Dr. Chen addressed the issue of EHR presented patient medication lists, which he notes might carry a tacit assumption of actually being correct. Moreover computerized physician (or provider) order entry (CPOE), which is required as a core measure under Meaningful Use, would presumably help populate such a medication list. It turns out that at least one EHR calculates when the use of a particular drug should have concluded based on the order date, the dosage, the frequency and the amount ordered. If this calculation concludes that all of the drug should have been by now consumed, it deletes that drug from the current medication list. While there may be documentation somewhere that explains that this is what happens, the EHR itself is apparently silent on the subject. The problem is that for any number of reasons the patient might still be taking the drug because they did not, in some way, follow dosing instructions. And at least some drugs may have been prescribed on as as-needed basis but this calculation assumes that as-needed use was at the maximum permissible dose and frequency. Dr. Chen suggests that the code creator could do the math, and write the code, but did not understand the realities of drug prescribing and drug taking.

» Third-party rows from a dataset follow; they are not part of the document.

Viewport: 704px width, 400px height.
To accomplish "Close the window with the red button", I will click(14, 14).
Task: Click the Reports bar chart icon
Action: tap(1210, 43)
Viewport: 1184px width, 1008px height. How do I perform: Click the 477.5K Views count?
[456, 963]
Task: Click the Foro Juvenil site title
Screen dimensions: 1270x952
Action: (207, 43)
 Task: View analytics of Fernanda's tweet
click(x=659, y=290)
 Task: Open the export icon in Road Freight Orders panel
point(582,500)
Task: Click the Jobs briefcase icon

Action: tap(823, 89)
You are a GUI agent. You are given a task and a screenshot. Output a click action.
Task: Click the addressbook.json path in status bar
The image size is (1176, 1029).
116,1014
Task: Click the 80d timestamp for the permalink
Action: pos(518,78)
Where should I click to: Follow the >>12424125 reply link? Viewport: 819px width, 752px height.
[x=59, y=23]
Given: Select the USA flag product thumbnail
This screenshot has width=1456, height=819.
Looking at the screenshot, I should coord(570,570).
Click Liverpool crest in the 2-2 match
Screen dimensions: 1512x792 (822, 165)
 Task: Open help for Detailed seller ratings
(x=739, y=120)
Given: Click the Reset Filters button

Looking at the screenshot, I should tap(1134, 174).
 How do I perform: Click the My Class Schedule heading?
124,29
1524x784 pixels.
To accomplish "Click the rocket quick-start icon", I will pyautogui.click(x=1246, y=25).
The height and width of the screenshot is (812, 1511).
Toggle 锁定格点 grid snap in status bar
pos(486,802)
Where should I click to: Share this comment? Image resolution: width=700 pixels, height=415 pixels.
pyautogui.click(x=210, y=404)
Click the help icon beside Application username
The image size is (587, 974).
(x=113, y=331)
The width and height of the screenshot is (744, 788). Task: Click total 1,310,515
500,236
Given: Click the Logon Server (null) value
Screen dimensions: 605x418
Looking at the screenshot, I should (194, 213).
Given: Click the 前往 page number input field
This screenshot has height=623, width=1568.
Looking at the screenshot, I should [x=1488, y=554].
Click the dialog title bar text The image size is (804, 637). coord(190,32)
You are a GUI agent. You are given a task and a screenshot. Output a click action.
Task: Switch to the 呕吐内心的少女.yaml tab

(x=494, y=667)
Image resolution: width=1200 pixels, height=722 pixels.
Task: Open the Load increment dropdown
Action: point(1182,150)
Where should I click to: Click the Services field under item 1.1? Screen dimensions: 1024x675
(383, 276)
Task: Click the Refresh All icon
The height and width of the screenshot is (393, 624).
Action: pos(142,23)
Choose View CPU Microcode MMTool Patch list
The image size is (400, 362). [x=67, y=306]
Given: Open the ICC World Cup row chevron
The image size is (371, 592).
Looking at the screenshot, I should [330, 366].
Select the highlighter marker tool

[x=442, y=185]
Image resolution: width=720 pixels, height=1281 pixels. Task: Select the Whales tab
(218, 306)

The automated appearance of an EHR generated list may also fall under an observation by the FDA that electronically presented information can, at least for some, give an appearance of veracity that is actually undeserved. This observation occurred in the context of Medical Device Data Systems (MDDS) which in general receive, move and store medical device data. (While sounding something like at least some aspects of an EHR, an MDDS is something else, which can, using circular reasoning, be demonstrated by the fact that an MDDS is FDA regulated while an EHR is not.) Interestingly, Dr. Chen reported the opposite effect, noting that normally he doesn’t trust the EHR because he has been jaded by bad design. This may be an attribute of bad design that I have not previously considered–a design so bad that you know the product has to be used with extreme caution.

A physician I discussed the medication list issue with pointed out that the reliability of such lists, however generated, has always been a problem. However true this may be, an EHR that generates a list based on unconfirmed and arguably incorrect assumptions is not using the health IT revolution to solve the problem but is instead making it worse. This physician also noted that his EHR had a required medication reconciliation check box, which he and others regularly check even when they might be aware at some level that reconciliation is a tricky business and that their knowledge is in fact incomplete. This is one example of the fantasy of data “validation” in which users are asked to “confirm” data about which in general they have no independent knowledge. In some cases such validation comes closer to confirming that the information is not obviously wrong than it does to confirming that it is correct. In this regard it is good to remember that the provision of check box confirmation may be to more to protect the EHR vendor than the patient or the user, by allowing them to say, after the EHR does something strange: well, you accepted it.